J’ai tout le temps envie de faire du son. Le studio c’est vraiment un endroit où je me sens bien. J’aime y être. C’est une atmosphère. On ne fait pas tout le temps du son, on y discute beaucoup. J’ai tout le temps l’impression de prendre ma vie en main. Et puis on prend du plaisir à créer et à tenter des choses. 

Est-ce qu’il y a des moments où tu tâtes la fragilité de la situation d’artiste, surtout en temps de pandémie ?

Déjà, je me sens chanceux. Je me rends compte que très peu de gens atteignent le fait de vivre de ce qu’ils aiment. Ça, c’est inestimable. Il faut chérir ça, et en avoir conscience. Mais je me rends aussi compte que je ne suis pas encore au stade où je peux être serein et me reposer sur mes acquis. Ma place, je peux vite la perdre. 

Tu le dis dans l’album : Il n’y a pas de plan B, c’est ça la stratégie. 

C’est la meilleure stratégie, même si elle est très risquée. Parfois, je suis pétrifié dans mon lit et je me dis que ça ne va pas marcher, que je ne vais pas y arriver. Dans Enfance, je dis : “Je me couche comme un perdant et je me lève comme un chef de guerre.” C’est mon quotidien. Quand je me couche, j’angoisse. C’est une des raisons pour lesquelles je dors très mal. Mais quand je me lève, j’ai une force totale. 

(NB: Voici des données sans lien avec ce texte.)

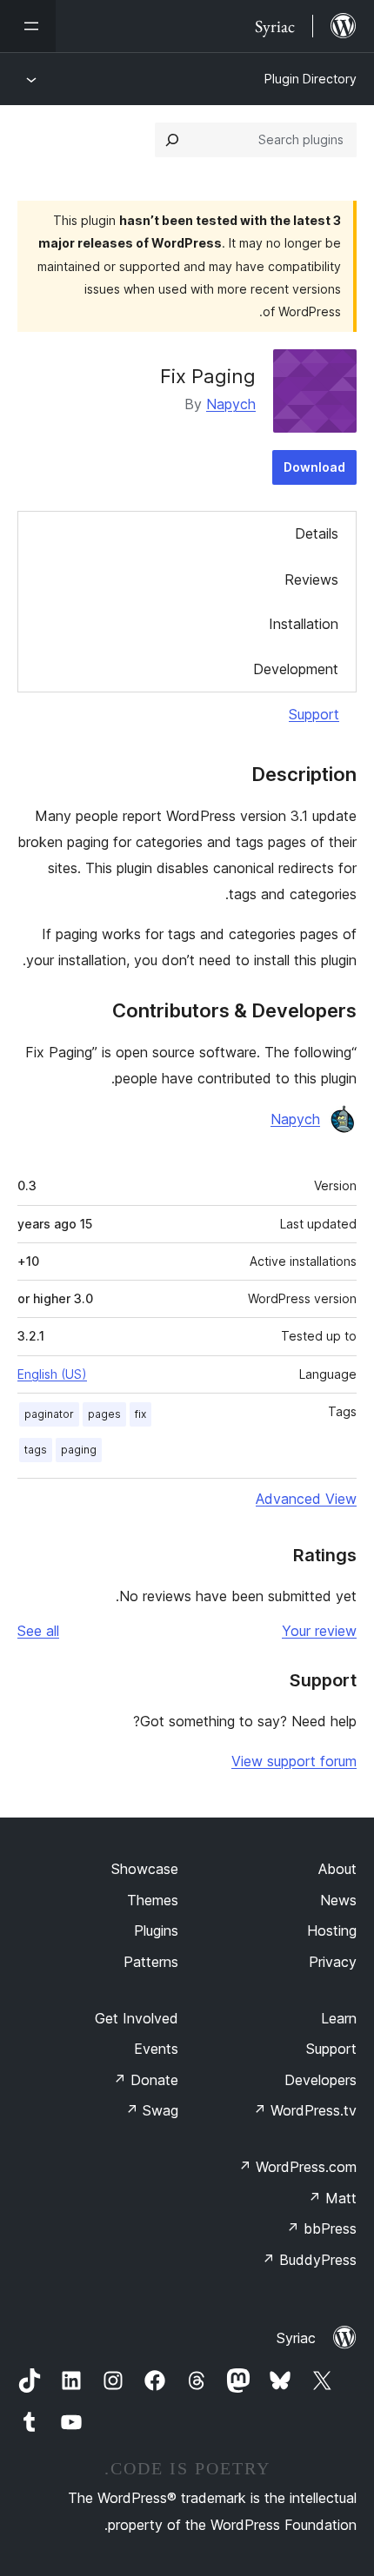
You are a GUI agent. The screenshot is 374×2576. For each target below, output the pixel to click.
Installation (303, 623)
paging (79, 1449)
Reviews (311, 579)
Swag (151, 2110)
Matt (332, 2198)
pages (104, 1413)
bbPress (321, 2228)
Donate (145, 2080)
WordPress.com (297, 2166)
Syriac (296, 2338)
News (338, 1900)
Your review (319, 1630)
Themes (152, 1900)
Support (314, 714)
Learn (339, 2018)
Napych (231, 404)
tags (35, 1449)
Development (295, 669)
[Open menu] (28, 26)
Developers (320, 2080)
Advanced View (306, 1498)
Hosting (332, 1930)
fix (140, 1413)
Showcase (144, 1868)
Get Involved (136, 2018)
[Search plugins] (172, 140)
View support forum (294, 1761)
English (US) (52, 1374)
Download (314, 467)
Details (316, 533)
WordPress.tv (305, 2110)
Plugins (156, 1930)
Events (156, 2048)
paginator (49, 1413)
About (337, 1868)
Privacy (333, 1961)
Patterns (151, 1961)
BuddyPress (309, 2259)
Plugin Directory (310, 78)
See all (38, 1630)
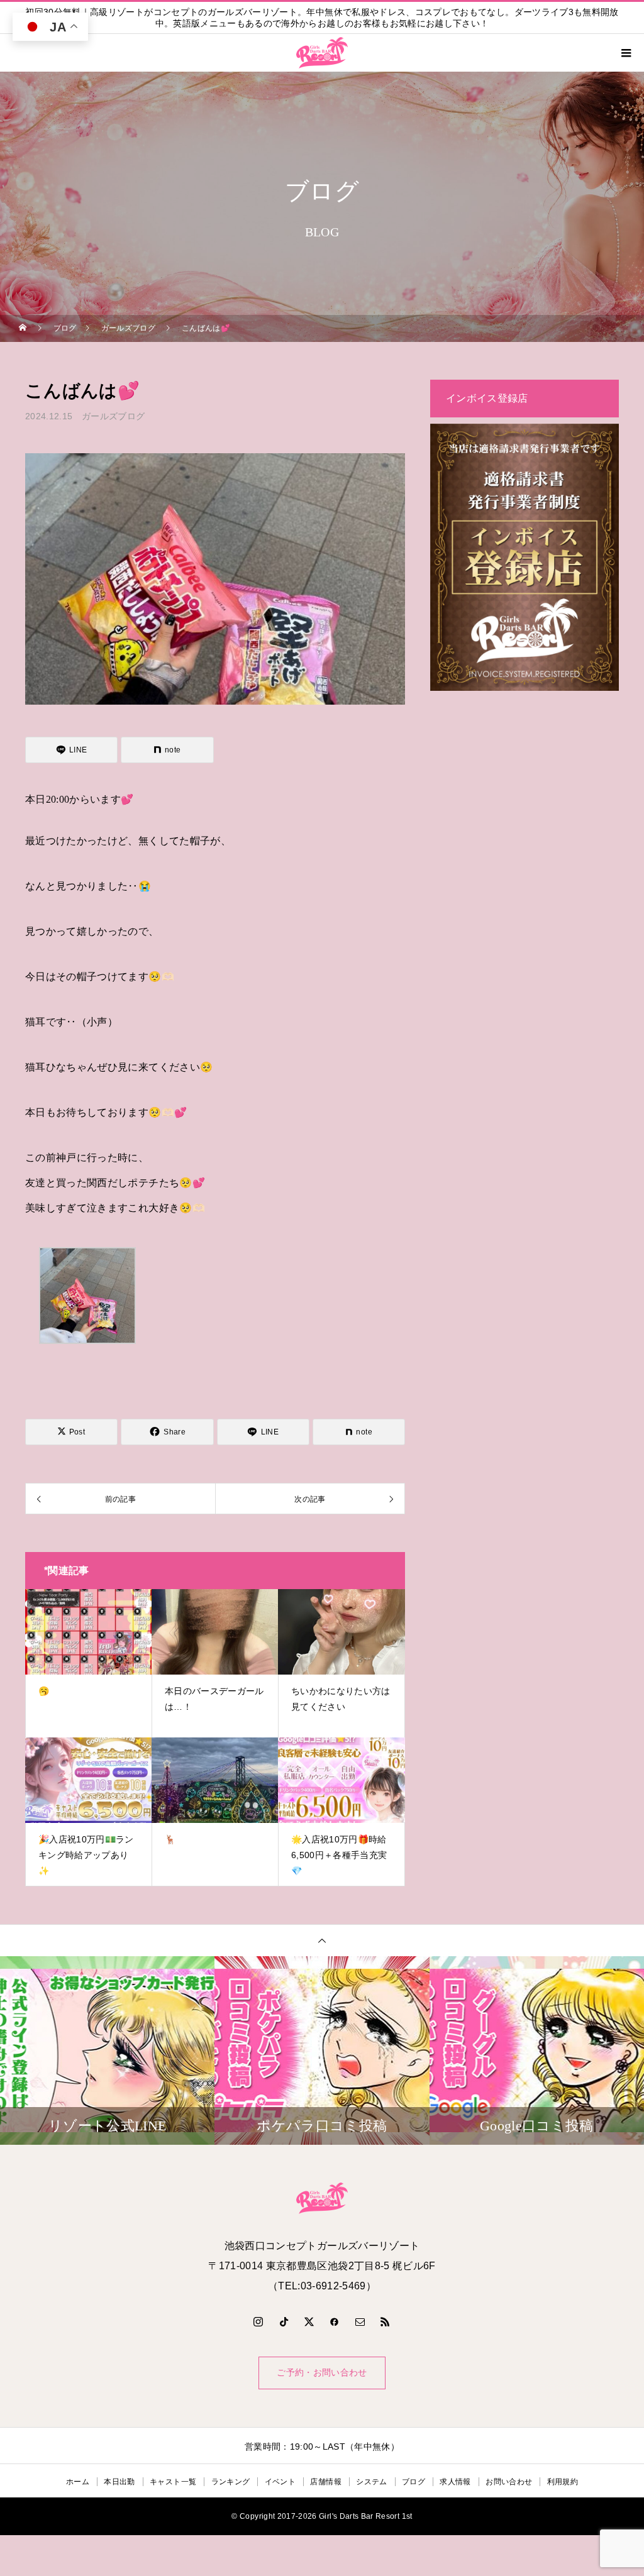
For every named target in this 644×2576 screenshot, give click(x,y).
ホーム (77, 2481)
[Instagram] (258, 2321)
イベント (280, 2481)
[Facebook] (334, 2321)
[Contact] (360, 2321)
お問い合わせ (509, 2481)
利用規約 (562, 2481)
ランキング (230, 2481)
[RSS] (385, 2321)
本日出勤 (119, 2481)
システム (371, 2481)
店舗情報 (325, 2481)
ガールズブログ (113, 416)
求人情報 (455, 2481)
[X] (309, 2321)
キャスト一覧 (173, 2481)
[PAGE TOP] (322, 1940)
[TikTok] (283, 2321)
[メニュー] (625, 53)
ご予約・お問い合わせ (322, 2372)
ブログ (413, 2481)
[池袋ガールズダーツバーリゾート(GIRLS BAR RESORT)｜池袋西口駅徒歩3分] (322, 2198)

Oui, mais cette situation, j’ai la même, elle permet de ne pas s’endormir en vrai. C’est risqué mais excitant. 

On divague mais ça pourrait t’intéresser. 

Ça va m’intéresser ! 

Est-ce que tu connais Cizia Zykë ? 

De nom oui, raconte ! 

Cizia Zykë, c’est le dernier explorateur. Il est mort en 2011. Le dernier aventurier. Il a eu une vie incroyable. Bon, il n’a pas fait que des choses biens, hein. Il a commencé comme récupérateur de dettes au Canada, pour la pègre. Ensuite, il est allé dans le business des carcasses de voitures en Afrique. Puis il est allé au Costa-Rica pour exploiter une mine d’or, donc il mettait quand même son gun sur la tempe des gens pour qu’ils bossent pour lui. Mais le mec disait qu’à chaque fois qu’il partait pour une nouvelle aventure, il s’arrangeait pour dépenser tout ce qu’il avait gagné dans celle d’avant. 

Avec cet album, j’ai voulu imprimer mon état d’esprit actuel.

Pour remettre le compteur à 0 ?

Oui ! Il a sorti des millions de dollars en or, mais il a tout dépensé au Casino au Panama. Dans sa dernière interview, juste avant sa mort, il dit que la seule qui lui reste, c’est sa paire de bottes. Il a vécu. 

Lui, il est dans l’excès. Mais c’est vrai que ça peut être intéressant de ne pas trop en vouloir. Il faut avoir une maison, un peu de confort pour ta famille. C’est tout. Le meilleur truc, c’est créer des souvenirs.

Créer une histoire, c’était aussi une intention sur Je vois les couleurs ?

Pour dire la vérité, non. Je voulais qu’on ressente ce que je ressentais. C’était pas réfléchi, c’était surtout une question d’état d’esprit. J’ai fait beaucoup de morceaux et je n’ai gardé que ceux qui étaient cohérents dans la construction de cet album. Lisible, pas lisible, on verra. C’est compliqué de faire un album concept. J’admire SCH, avec Jvlivs, ou Laylow avec Trinity. Je ne sais pas si je suis capable de faire ça. Ou alors, sur un ep. 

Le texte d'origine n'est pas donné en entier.